Network Rail and Cambridgeshire County Council in Fulbourn habitat deal

Network Rail and Cambridgeshire County Council in Fulbourn habitat deal

Former farmland is being sold off as "biodiversity units" to offset the loss of wildlife habitat caused by development.

Cambridgeshire County Council is using land at Fulbourn, near Cambridge, to create what it calls a “habitat bank”.

The first batch of “biodiversity units” has been bought by Network Rail.

It will replace habitat lost as a result of the new Cambridge South rail station at the Cambridge Biomedical Campus.

The land at Lower Valley Farm will be used to grow native broadleaved trees, hedgerows, wildflower meadows and chalk grassland.
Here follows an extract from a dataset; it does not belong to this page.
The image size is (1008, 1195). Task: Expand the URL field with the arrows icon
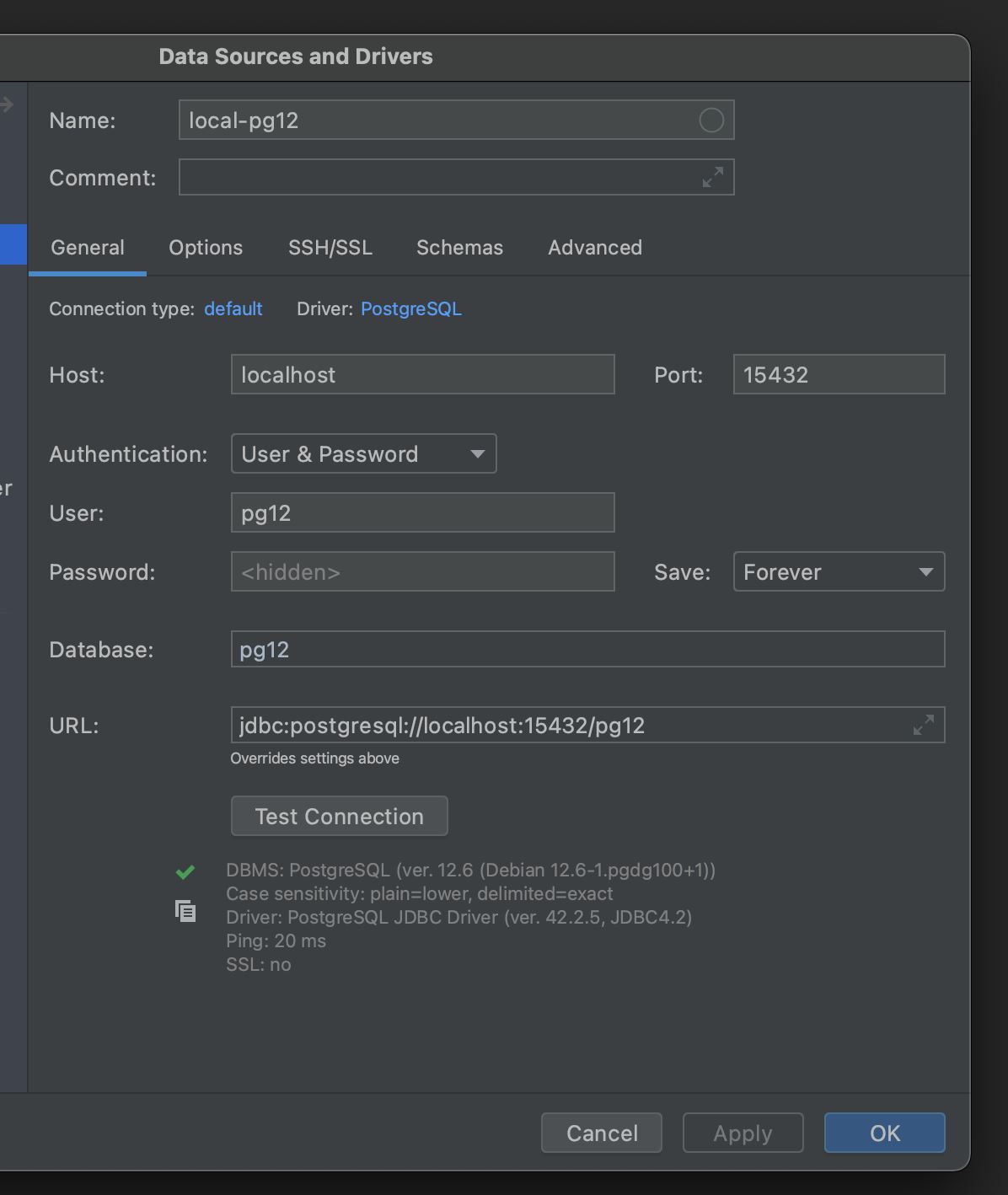(x=924, y=725)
Under the scheme, the land will be divided into “biodiversity units” which developers, such as Network Rail, can pay for in order to offset the environmental impact of their projects elsewhere.

Neither the council nor Network Rail would reveal the financial details of their arrangement.

The council said there was no “set unit price” as they were “subject to negotiation” and the amounts paid were “commercially sensitive”.

County council leader Lucy Nethsingha said: “It is great that we have it ready to go and ready to expand.

“Our Fulbourn site means that developers across the area can make a positive contribution to enhance local ecosystems here in Cambridgeshire.”

Emma Sharpe, Network Rail’s senior sponsor for Anglia, said it had paid an undisclosed sum for just over five acres (21,000 sq m) of land, which amounted to 65 biodiversity units.

“Delivering a sustainable and lasting biodiversity legacy has been a key goal in delivering this new station,” she said.